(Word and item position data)
-- Start --

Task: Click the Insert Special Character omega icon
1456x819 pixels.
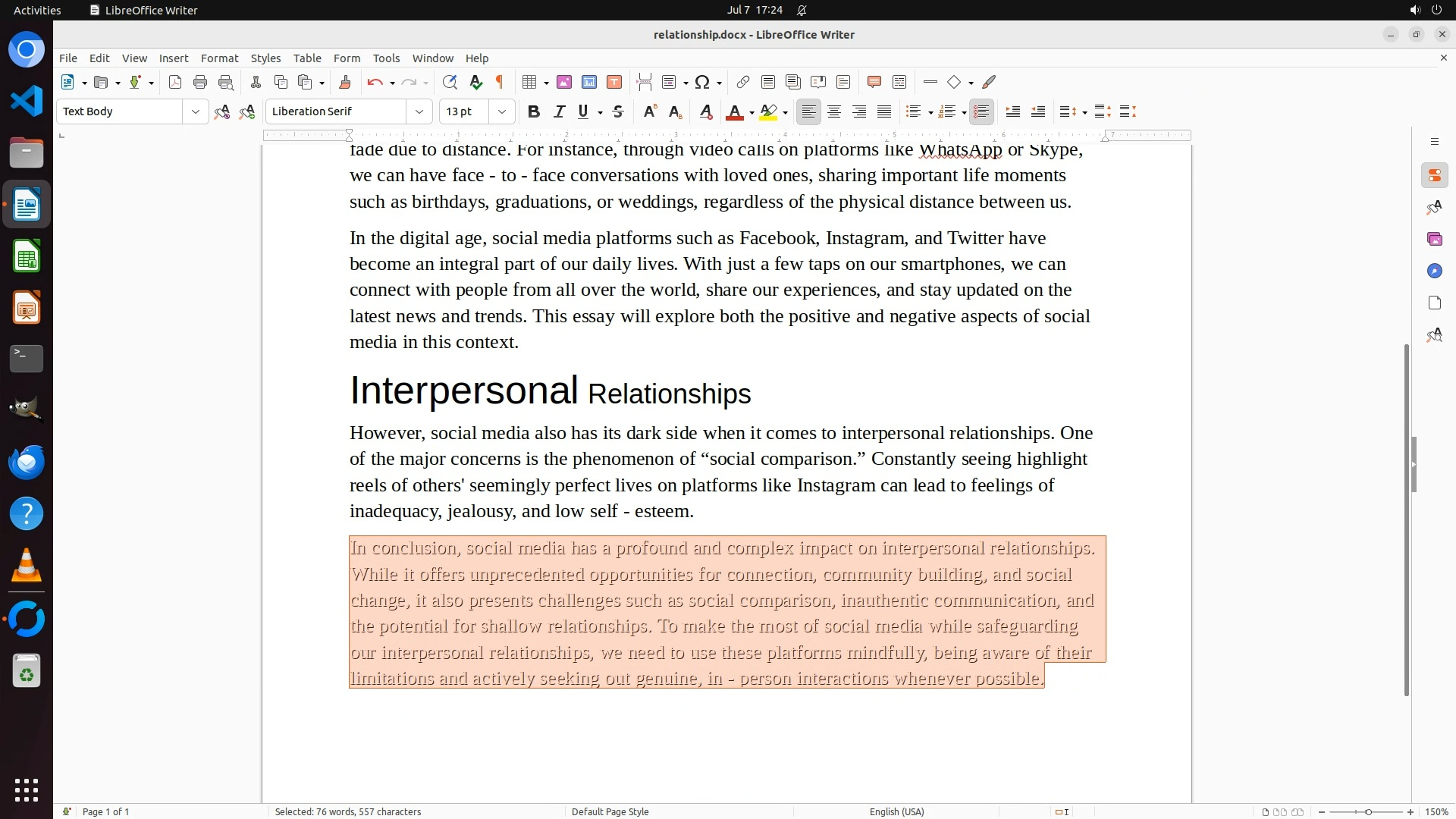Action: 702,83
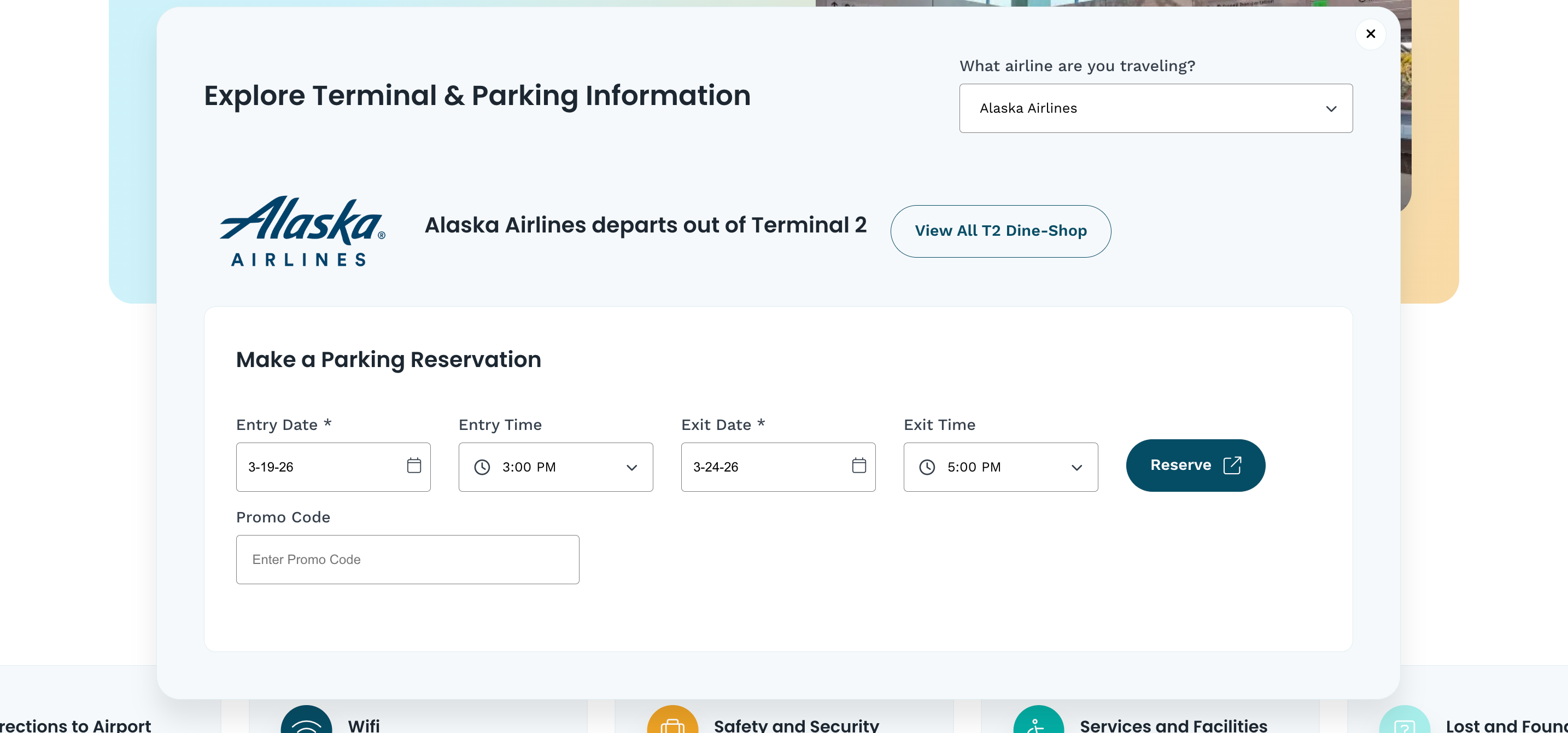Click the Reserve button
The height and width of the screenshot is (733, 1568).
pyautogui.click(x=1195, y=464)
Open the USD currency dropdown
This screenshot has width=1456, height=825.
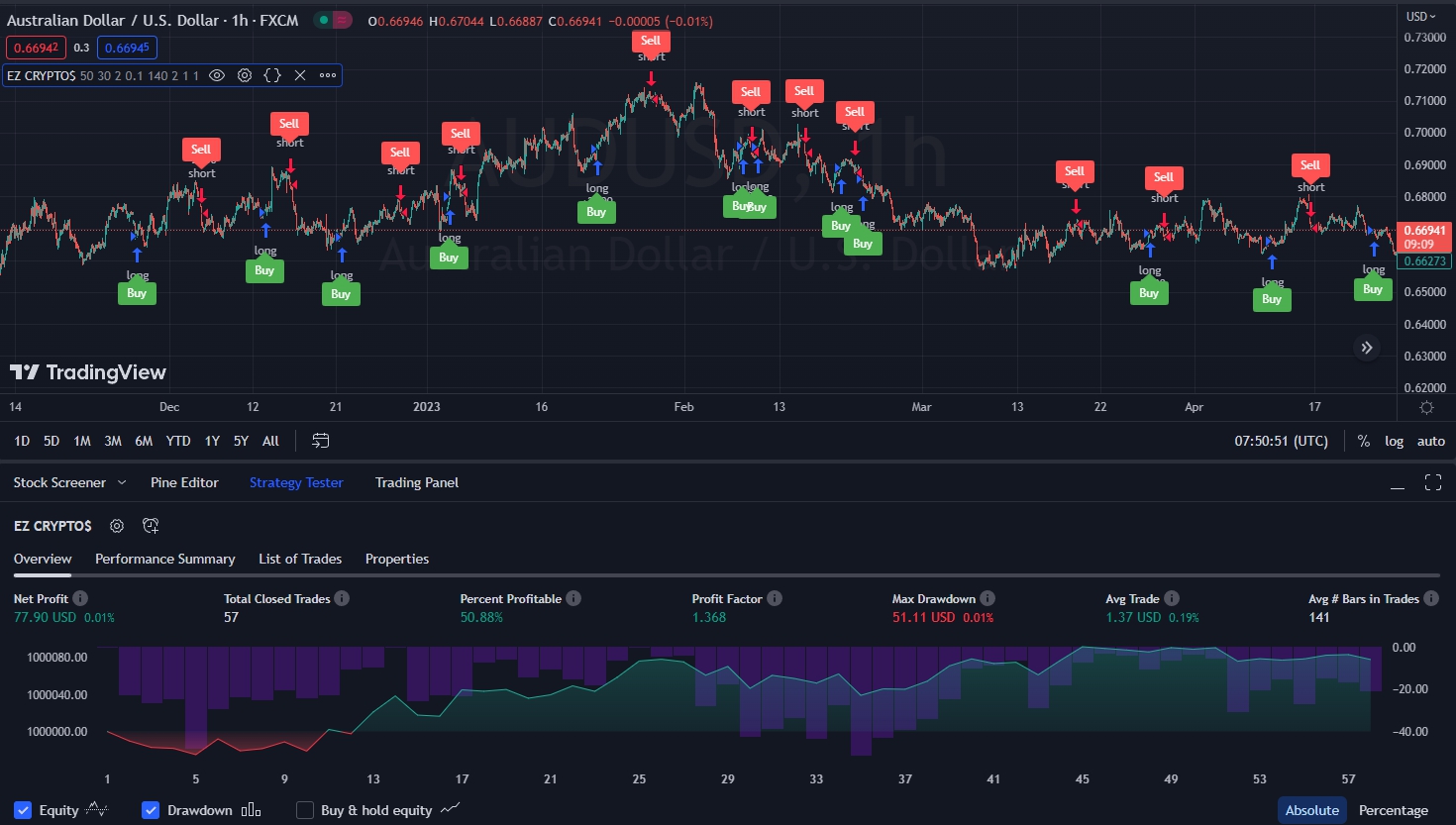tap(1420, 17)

-- End --

# YOUR OBJECTIVE:
Pick out every line in the rows above that contains the word "width" and copy each one.

# FULL ANSWER:
The height and width of the screenshot is (733, 1568).
This screenshot has width=1456, height=825.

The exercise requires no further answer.